___ PROVIDED PASSAGE

Usage cap kills custom GPT game experience

I’m working on building custom GPTs to run word games and narrative games, and the usage cap complestly kills the play experience. A game requires multiple prompts and responses, and can quickly time-out with current limits.

For example: I’m working on a word game where the GPT comes up with a secret pattern that words either match or do not match. The player guesses words and the GPT tells the player if their guess matches. The player wins when they can correctly guess the rule. This kind of gameplay obviously requires lots of exchanges with the GPT. Imagine narrowing things down until you are sure you have a great guess only to be told that you have to wait four hours before you can complete your game. So frustrating!

I also made a GPT to pay 20 questions lol. I’m going to have to narrow the scope and call it “ten questions.”

Are GPTs always going to be terrible at this kind of use case (i.e., one that requires multiple responses to complete an experience)?

IDK if anyone else out there is feeling this pain, but if so I will say that given current constraints, I’ve had more luck with designing games that have a fixed number of required inputs from the player. For example, I’ve got a GPT that does a madlibs style game and generates an image based on the result. That one works by limiting player inputs to seven (plus one more if they opt to generate the image).

______
___ RECORDED DATA

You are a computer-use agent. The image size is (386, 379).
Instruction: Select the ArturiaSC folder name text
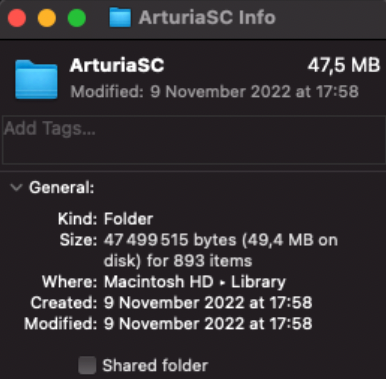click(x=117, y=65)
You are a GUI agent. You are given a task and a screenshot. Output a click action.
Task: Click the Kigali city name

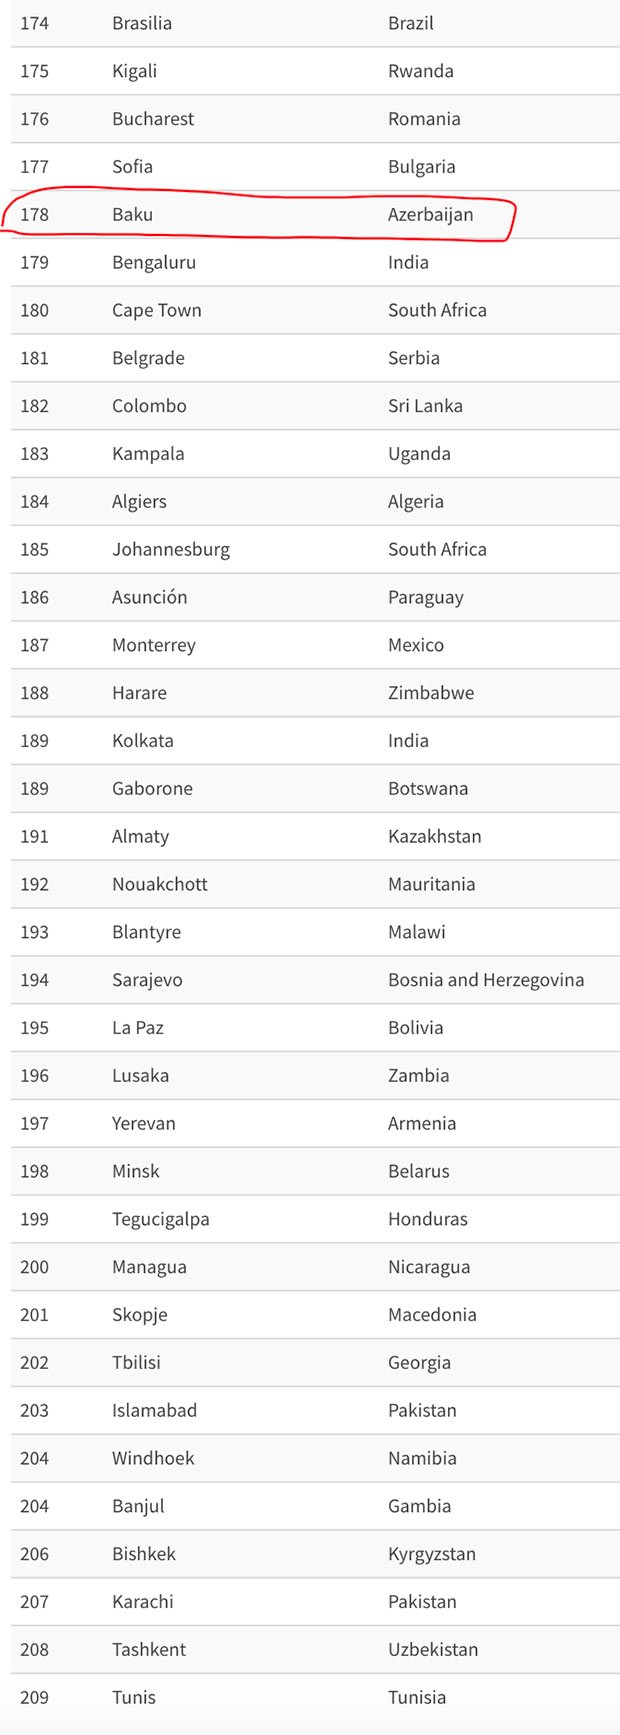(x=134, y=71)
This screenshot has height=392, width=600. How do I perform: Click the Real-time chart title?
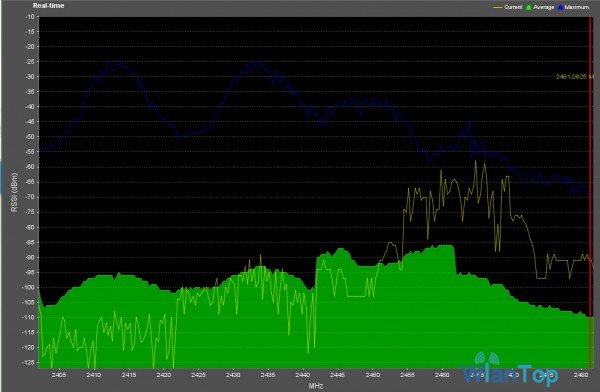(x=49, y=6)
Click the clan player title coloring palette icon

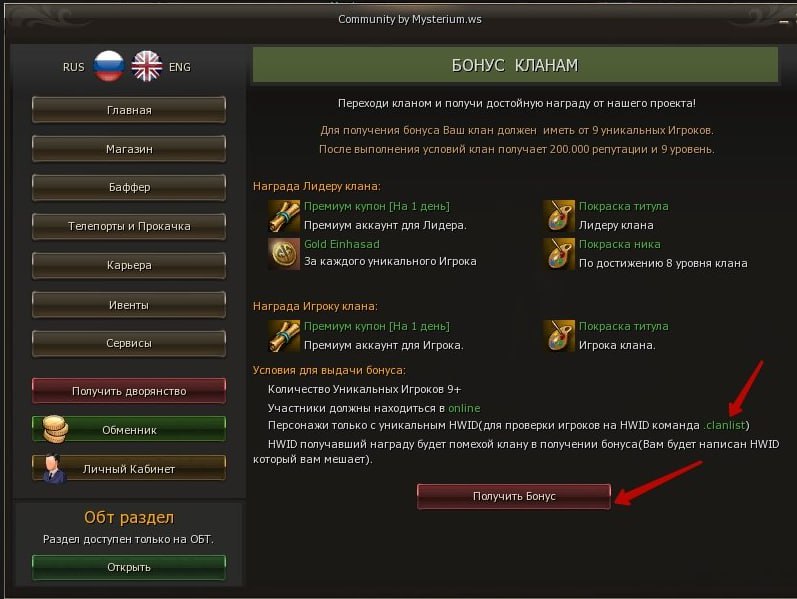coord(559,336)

______
___ RECORDED DATA

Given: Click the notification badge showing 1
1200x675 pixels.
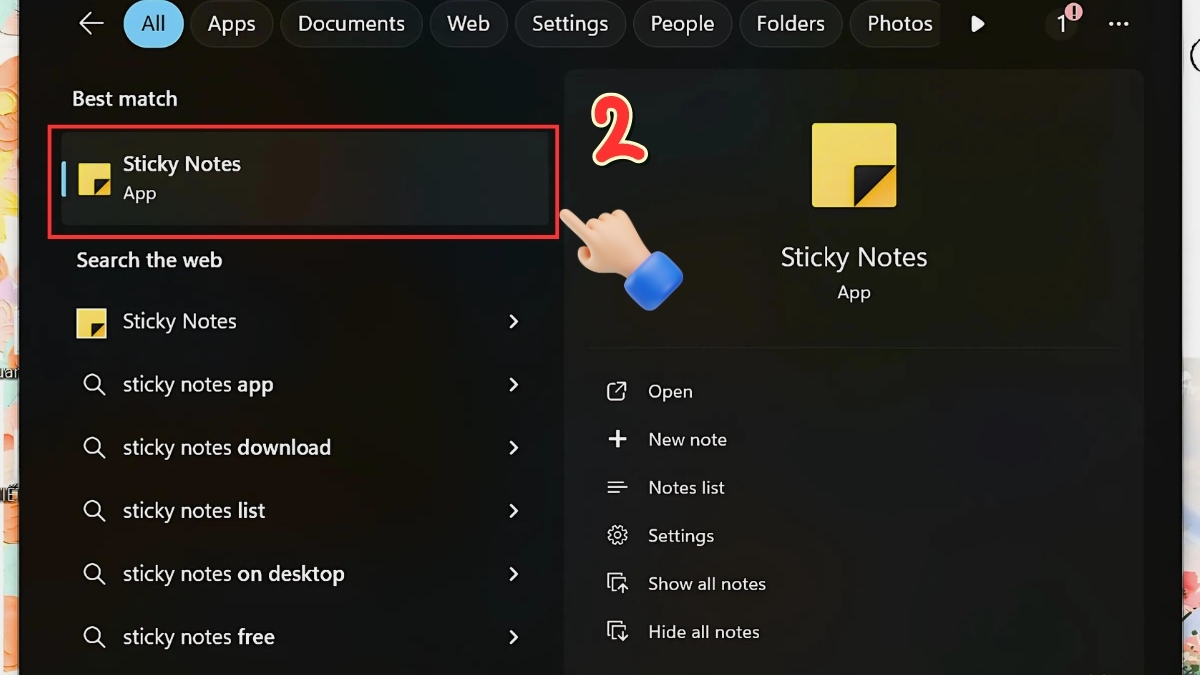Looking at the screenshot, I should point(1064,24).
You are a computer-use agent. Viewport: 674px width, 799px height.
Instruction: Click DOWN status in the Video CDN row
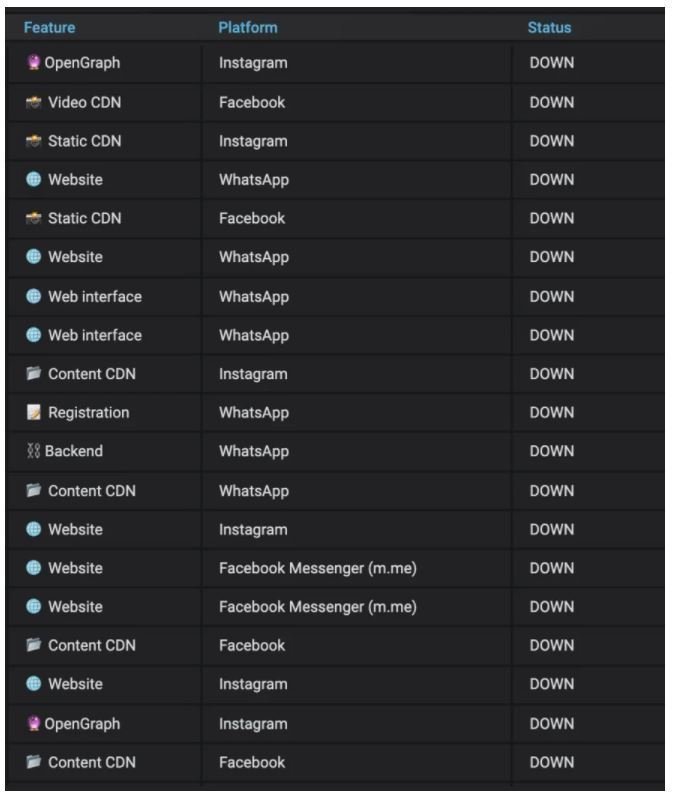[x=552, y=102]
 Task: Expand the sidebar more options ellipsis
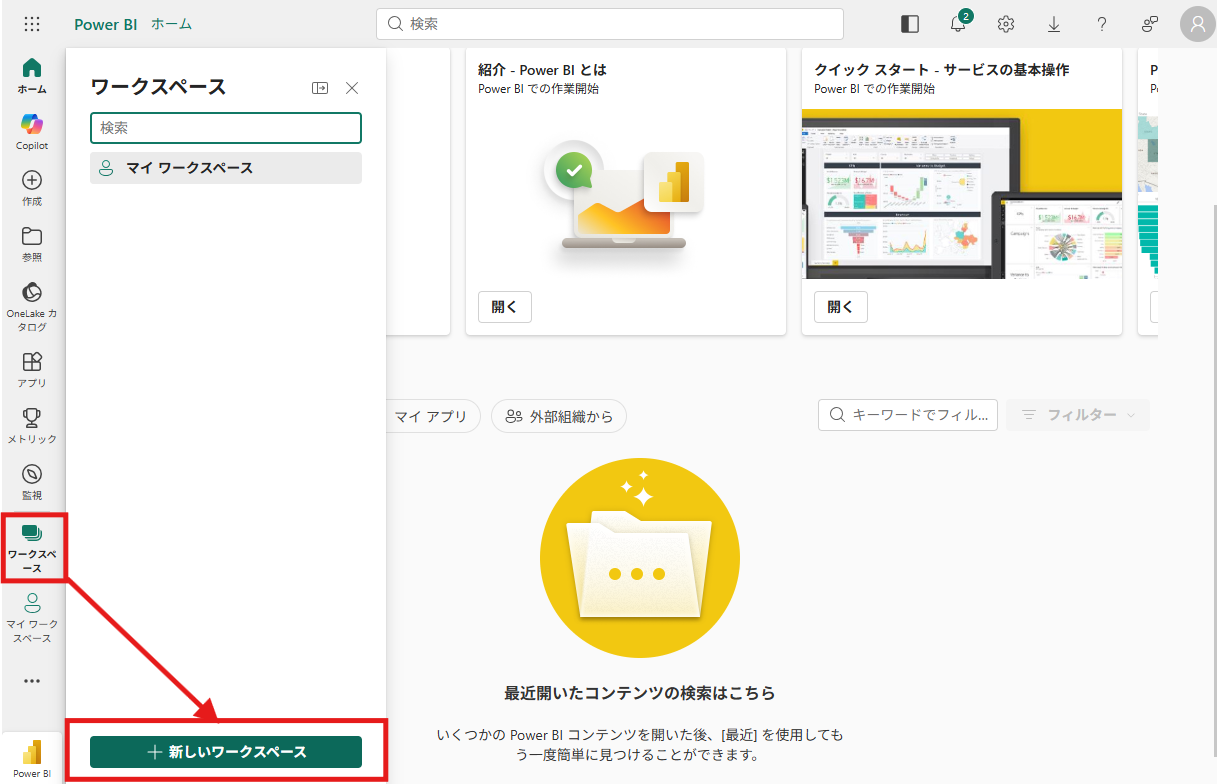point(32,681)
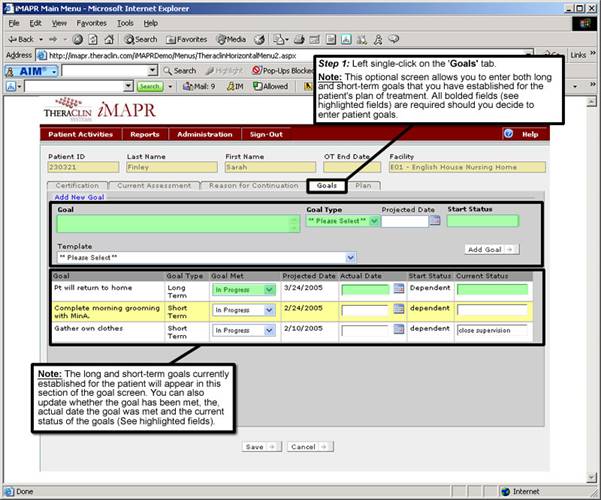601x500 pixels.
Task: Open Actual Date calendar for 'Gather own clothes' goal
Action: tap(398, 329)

______

=== TASK INSTRUCTIONS ===
1. Duplicate the part of the usage-cap post above, starting at "Are GPTs always" and ending at "generate the image).".
2. Write the next part of the post about the usage cap ruining custom GPT games, picking up right after its last sentence.

=== RESPONSES ===
1.
Are GPTs always going to be terrible at this kind of use case (i.e., one that requires multiple responses to complete an experience)?

IDK if anyone else out there is feeling this pain, but if so I will say that given current constraints, I’ve had more luck with designing games that have a fixed number of required inputs from the player. For example, I’ve got a GPT that does a madlibs style game and generates an image based on the result. That one works by limiting player inputs to seven (plus one more if they opt to generate the image).

2.
So maybe that’s just a desing constraint that we’ll have to live with for now?

1 Like

to be honest I wouldn’t be surprised if they disappear again in a couple of weeks/months.

IDK if anyone else out there is feeling this pain, but if so I will say that given current constraints

I canceled my chatgpt subscription today because the limit got on my nerves. I liked that they had a nice ui and everything, but getting ripped out of your flow every hour to be told you need to wait two hours is not worth 20 bucks.

So maybe that’s just a desing constraint that we’ll have to live with for now?

I hope you don’t. the company needs to feel your dissatisfaction, otherwise this trajectory is not gonna change.

1 Like

:raised_hand: 1st post. I feel your pain, one thing I find useful is using the free version of gpt to craft a prompt that will minimize the prompting.

1 Like

Yeah it’s a pain but I think it’s temporary.

1 Like

It wasn’t like this before. Now everything counts to the point where some days I don’t even want to use it.

1 Like

I too have had that issue with quick play games. I wrote a 20 Questions game but abandoned it because it just uses up the cap too quickly. AND, default ChatGPT plays 20 Questions just fine on its own. Similarly with a Word Association Game I wrote - fun for the first 20 interactions, then I have to wait 3 hours - not so much fun. Abandoned that too.

1 Like


image

i loss time and message limit. for check file text.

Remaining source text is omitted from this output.